Does anyone else experience a moment of clarity where you feel strong relief that the intrusive thought isn’t true, only to then immediately start questioning if you’ve only convinced yourself that because you don’t want the thought to be true? I’m pretty confident it would take some crazy mental gymnastics to actually successfully convince myself I didn’t do something that I deep down knew I did, but every time I resist the compulsions and try to sit with the uncertainty or tell myself to think about what is logical, I usually briefly know that this probably didn’t happen but am unable to move on out of fear I’m just in denial and have convinced myself of that.
So I think what's been so specifically tough for me (idk if this is what others go through with the real event stuff) is that ... Well I basically have this mental system... - Something has been dealt with -- which means it's "ok" it's "acceptable" assessment of ___. Rumination to "problem solve" with the intrusive thought. - CONSTANT inquiries to Challenge that previous assessment conclusion i.e. "no that hasn't actually been deal with, you didn't think about ____ or this other angle or this other new thing related to it" etc. Idk how tf you fix that with ERP? Idk up from down at this point Is the "system" OCD? Should people not try to problem solve (even though it's actually rumination)? Should I not engage with the "challenges?" HOW TF does Peace of Mind actually happen when the answers seem to be "you must be delusional" or "you must leave (significant) things un-dealt with / open ended" Like, what's that actual solution here? Hopefully this made sense. Thanks
Sometimes it feels like I’m chasing pleasure with my intrusive thoughts. Like I just keep thinking them over and over, or even making them worse, because maybe deep down I *want* them. And that’s honestly scary. It feels like I’m trying to prove I’m a bad person or even a p*dophile just to see if I feel disturbed enough for it to count as “real distress.” But sometimes, I don’t even feel that bad. Sometimes it’s just… nothing. Because if I don’t feel guilty or sick enough, doesn’t that mean I like it? That I want to keep thinking about it? Sometimes it feels like I like it. And that’s when I spiral the hardest. But lately, I’m starting to think maybe I’m not actually chasing pleasure. Maybe I’m just chasing certainty. This desperate need to feel bad enough to prove to myself I’m a good person.

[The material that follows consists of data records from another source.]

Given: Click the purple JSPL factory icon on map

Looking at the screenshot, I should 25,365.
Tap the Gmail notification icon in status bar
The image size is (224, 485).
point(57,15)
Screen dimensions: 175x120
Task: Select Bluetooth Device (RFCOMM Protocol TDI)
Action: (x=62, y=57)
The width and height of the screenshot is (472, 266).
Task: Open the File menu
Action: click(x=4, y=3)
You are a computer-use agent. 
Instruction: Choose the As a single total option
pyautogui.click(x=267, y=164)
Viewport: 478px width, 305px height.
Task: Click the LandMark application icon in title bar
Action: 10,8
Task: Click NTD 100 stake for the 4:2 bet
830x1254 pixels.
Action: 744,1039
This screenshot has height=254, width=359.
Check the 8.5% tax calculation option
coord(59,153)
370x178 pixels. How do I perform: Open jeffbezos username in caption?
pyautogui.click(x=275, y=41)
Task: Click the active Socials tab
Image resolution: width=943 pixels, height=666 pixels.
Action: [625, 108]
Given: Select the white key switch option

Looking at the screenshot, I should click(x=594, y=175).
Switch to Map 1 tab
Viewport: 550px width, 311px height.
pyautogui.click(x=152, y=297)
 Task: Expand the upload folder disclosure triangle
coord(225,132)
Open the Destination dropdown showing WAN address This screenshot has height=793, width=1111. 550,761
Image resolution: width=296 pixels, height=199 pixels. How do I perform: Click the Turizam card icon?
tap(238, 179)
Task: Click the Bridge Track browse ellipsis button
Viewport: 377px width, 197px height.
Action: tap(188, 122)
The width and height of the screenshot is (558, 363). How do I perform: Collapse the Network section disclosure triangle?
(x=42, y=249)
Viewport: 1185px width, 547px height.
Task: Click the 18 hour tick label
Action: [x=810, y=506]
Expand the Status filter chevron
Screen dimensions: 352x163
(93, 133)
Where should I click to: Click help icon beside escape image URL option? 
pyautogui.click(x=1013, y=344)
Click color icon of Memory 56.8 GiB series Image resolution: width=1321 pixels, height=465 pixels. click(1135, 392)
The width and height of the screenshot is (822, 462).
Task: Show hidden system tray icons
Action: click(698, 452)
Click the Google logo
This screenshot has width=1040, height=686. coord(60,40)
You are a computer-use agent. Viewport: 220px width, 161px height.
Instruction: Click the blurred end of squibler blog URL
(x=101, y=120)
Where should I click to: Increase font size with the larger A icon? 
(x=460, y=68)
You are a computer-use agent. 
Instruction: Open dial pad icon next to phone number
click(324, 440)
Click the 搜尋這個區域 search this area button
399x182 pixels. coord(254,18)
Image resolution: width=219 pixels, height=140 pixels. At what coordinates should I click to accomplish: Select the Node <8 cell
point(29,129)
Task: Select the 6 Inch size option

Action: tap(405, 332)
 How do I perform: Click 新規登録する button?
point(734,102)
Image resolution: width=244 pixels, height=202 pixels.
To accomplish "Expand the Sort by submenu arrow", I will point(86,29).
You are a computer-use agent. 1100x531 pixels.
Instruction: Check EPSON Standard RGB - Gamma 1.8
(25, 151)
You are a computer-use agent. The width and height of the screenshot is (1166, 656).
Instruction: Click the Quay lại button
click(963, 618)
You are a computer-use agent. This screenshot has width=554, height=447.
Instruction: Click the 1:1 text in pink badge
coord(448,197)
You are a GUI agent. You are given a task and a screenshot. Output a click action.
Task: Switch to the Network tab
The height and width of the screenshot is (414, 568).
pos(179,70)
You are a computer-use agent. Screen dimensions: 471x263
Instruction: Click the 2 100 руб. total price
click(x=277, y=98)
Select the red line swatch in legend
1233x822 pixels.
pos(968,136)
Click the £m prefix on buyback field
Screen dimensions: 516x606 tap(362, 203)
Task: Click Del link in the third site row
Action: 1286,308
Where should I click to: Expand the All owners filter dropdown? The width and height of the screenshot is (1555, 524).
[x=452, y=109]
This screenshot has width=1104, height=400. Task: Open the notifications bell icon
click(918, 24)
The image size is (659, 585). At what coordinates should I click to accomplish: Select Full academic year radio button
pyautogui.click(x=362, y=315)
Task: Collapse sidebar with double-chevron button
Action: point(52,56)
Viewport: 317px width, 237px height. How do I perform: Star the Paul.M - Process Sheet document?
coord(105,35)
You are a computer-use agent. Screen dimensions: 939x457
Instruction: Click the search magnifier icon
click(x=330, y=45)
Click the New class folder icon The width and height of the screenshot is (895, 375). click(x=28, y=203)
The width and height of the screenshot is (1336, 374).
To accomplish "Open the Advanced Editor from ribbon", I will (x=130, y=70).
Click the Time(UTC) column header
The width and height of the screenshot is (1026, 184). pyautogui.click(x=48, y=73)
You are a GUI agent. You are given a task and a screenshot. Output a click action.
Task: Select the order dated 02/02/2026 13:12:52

And when I don’t feel that level of distress, I panic. I do compulsions, just trying to force that feeling. But it never feels “right.” It never feels enough. And I get stuck in this loop of testing, checking, pretending to be okay with these awful thoughts just to see how I’ll react. It’s confusing. It’s exhausting. And it makes me question everything about myself. But I think I don’t actually want these thoughts. Maybe I just want to know, with 100% certainty, that I don’t. If you’re stuck in the same cycle, I see you. You’re not alone. You’re not your thoughts. You’re just trying to make sense of something that doesn’t make sense. And that’s okay.